You’re definitely itching to remind your manager of your recent proudest moments, and you should be! This is your place to brag a bit and make sure he or she knows about the achievements that may have flown under the radar.

By the same token, however, it’s quite likely that over the last quarter (or year, depending on your cadence) you’ve made some sort of memorable mistake. You’ve goofed! If that’s the case, your manager certainly remembers it and expects you to bring it up with suggestions on how to improve going forward. That’s exactly what you should do.

If you completely forgot about an important meeting with a client, express a commitment to organize your schedule more intentionally and set more reminders. If your metrics were noticeably lower, identify a potential cause and form a plan to fix it. Your goal is to demonstrate that you’re aware of your mistakes and you’ve been learning from them.

On the other hand, you may genuinely feel like your last quarter/year was free of big blunders, which is great! However, exclusively mentioning positive accomplishments is still a bit tacky, so you should still make sure to mention either a small mistake, a missed opportunity, or ways your work could go from good to great.

As a final note: use data, especially in regards to your successes.
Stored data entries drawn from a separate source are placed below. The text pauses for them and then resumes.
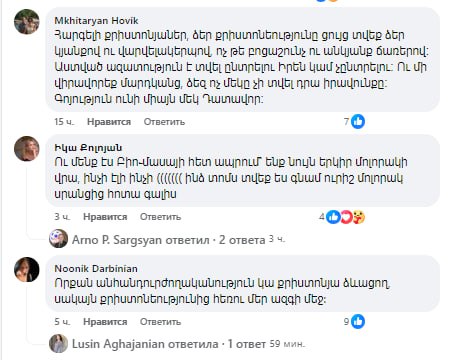This screenshot has width=464, height=360.
Task: Click the like reaction on Mkhitaryan Hovik's comment
Action: [358, 122]
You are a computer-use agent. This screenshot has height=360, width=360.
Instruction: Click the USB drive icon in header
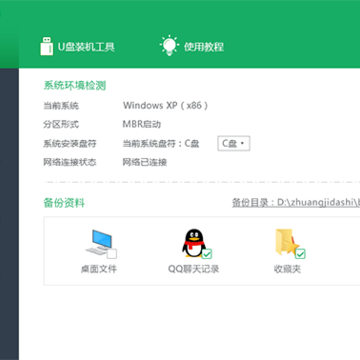tap(46, 46)
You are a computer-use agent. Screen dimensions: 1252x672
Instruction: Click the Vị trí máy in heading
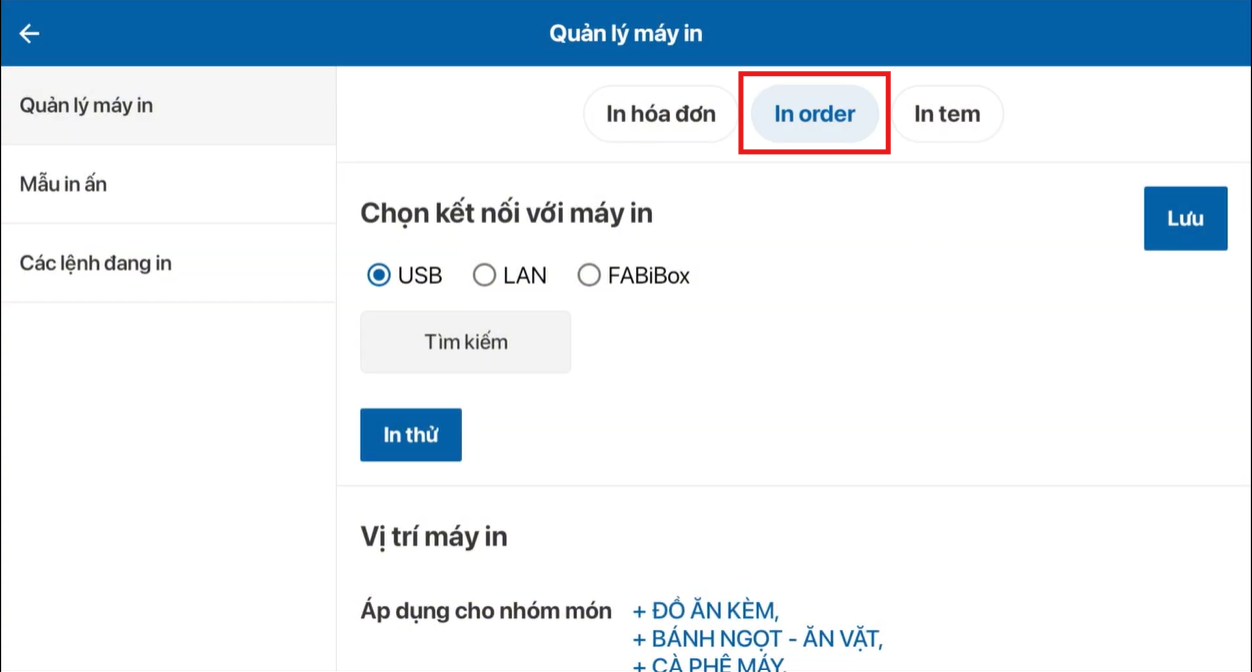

Metrics like win rate, close time, projects completed, and more are especially effective when you have numbers to back up your claims. 
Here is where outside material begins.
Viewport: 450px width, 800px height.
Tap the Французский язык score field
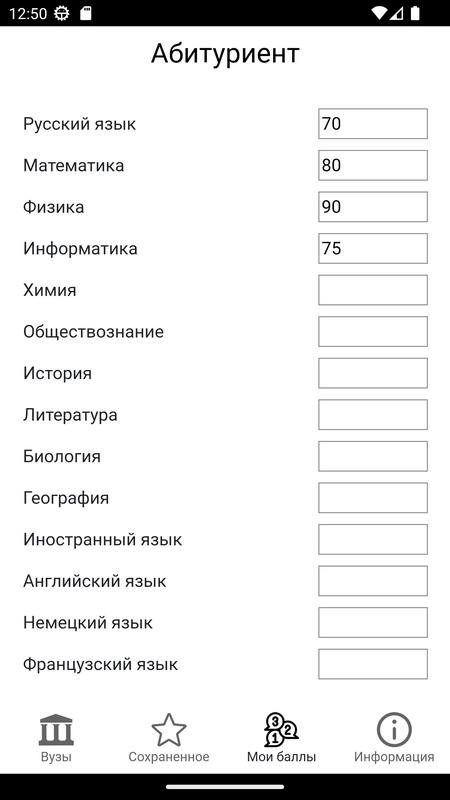(x=373, y=664)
Reflect on the feedback you’ve received

Something that greatly helps your self-awareness is being aware of the feedback others give you. Whether from your superiors or your peers, listening to what others are saying is vital to learning about both what you should keep doing and what you should stop doing.

When filling out your self-evaluation for your manager, you should generally align your review of yourself with the review you expect to receive from your manager. Hopefully she’ll have lots of positive things to say in the performance review, but you should also expect a few constructive criticisms. For example, if he or she has chided you for poor communication, acknowledge it and pledge a plan to change. Anticipating your faults shows your manager you pay just as much attention as they do.
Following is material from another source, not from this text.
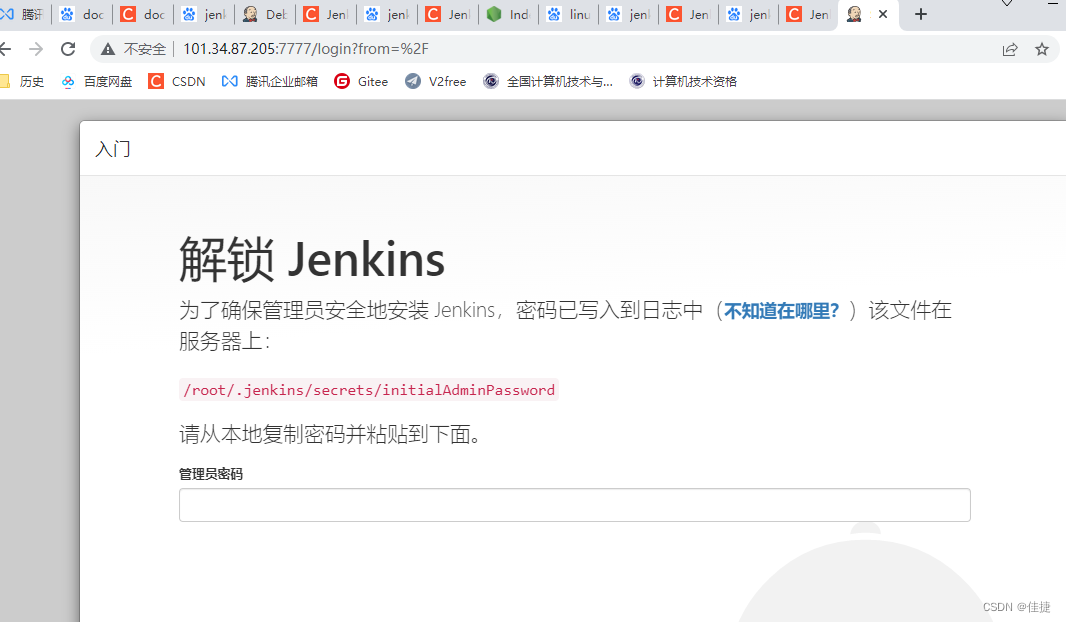The image size is (1066, 622).
Task: Click the 管理员密码 input field
Action: coord(574,505)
All this said, there’s another reason to reflect on your feedback: correcting it. This isn’t too common, and you should be careful with attempts, but there are occasions when you receive undeserved reproach for a mistake that you don’t think your manager knew the full context of. Perhaps a couple clients fell through because of issues with your product rather than shortcomings with your sales pitch. Maybe you keep missing meetings because people forget to loop you in, not because you’re lazy.

If you feel that there’s an example of a miscommunication like that, reference that moment in a casual way and explain what you feel is the true reason for it. You can quickly set the record straight without any back-and-forth and move on to what’s important: the next quarter.

Goals, goals, goals

Your self-evaluation is meant to help you and your manager look ahead; that’s what the performance review process is all about, after all. Be proactive and create some goals for yourself in your self-evaluation, aiming to go above and beyond in the next quarter.

We at HelloTeam love discussing the magic of OKRs as a goal-setting template, but they don’t work as well in this context due to their team-oriented nature. Instead, try arranging a couple SMART goals – goals that are Specific, Measurable, Achievable, Relevant, and Time-Bound.

All in all, you’ll have a self-evaluation filled with quantifiable references to your past quarter, highlighting your accomplishments while acknowledging your mistakes and providing details on how you learned from them and your goals to fix them. Your boss will love it! As much as he’ll love it, though, this evaluation isn’t ALL about making him or her happy. Leave some room for yourself with the second kind of goal you should reference: your own future goals.

We don’t know you, but we’re guessing you’re looking for upwards mobility and a general increase in seniority as time goes on with your organization. Never be afraid to mention it in your self-evaluation. While asking for a promotion directly probably isn’t the way to go, you should mention that you’d like to discuss future opportunities, and turn that into a discussion about upwards mobility and/or a raise.

As arduous as the performance review process may seem, it can still fly by without an employee so much as realizing they didn’t get a chance to discuss promotions. Introducing the concept in your preliminary evaluation will put it on the table, and it may even earn you a promotion.

So get out there and self-evaluate! Be honest, be aware, brag about yourself just a little, and come out the other side more confident.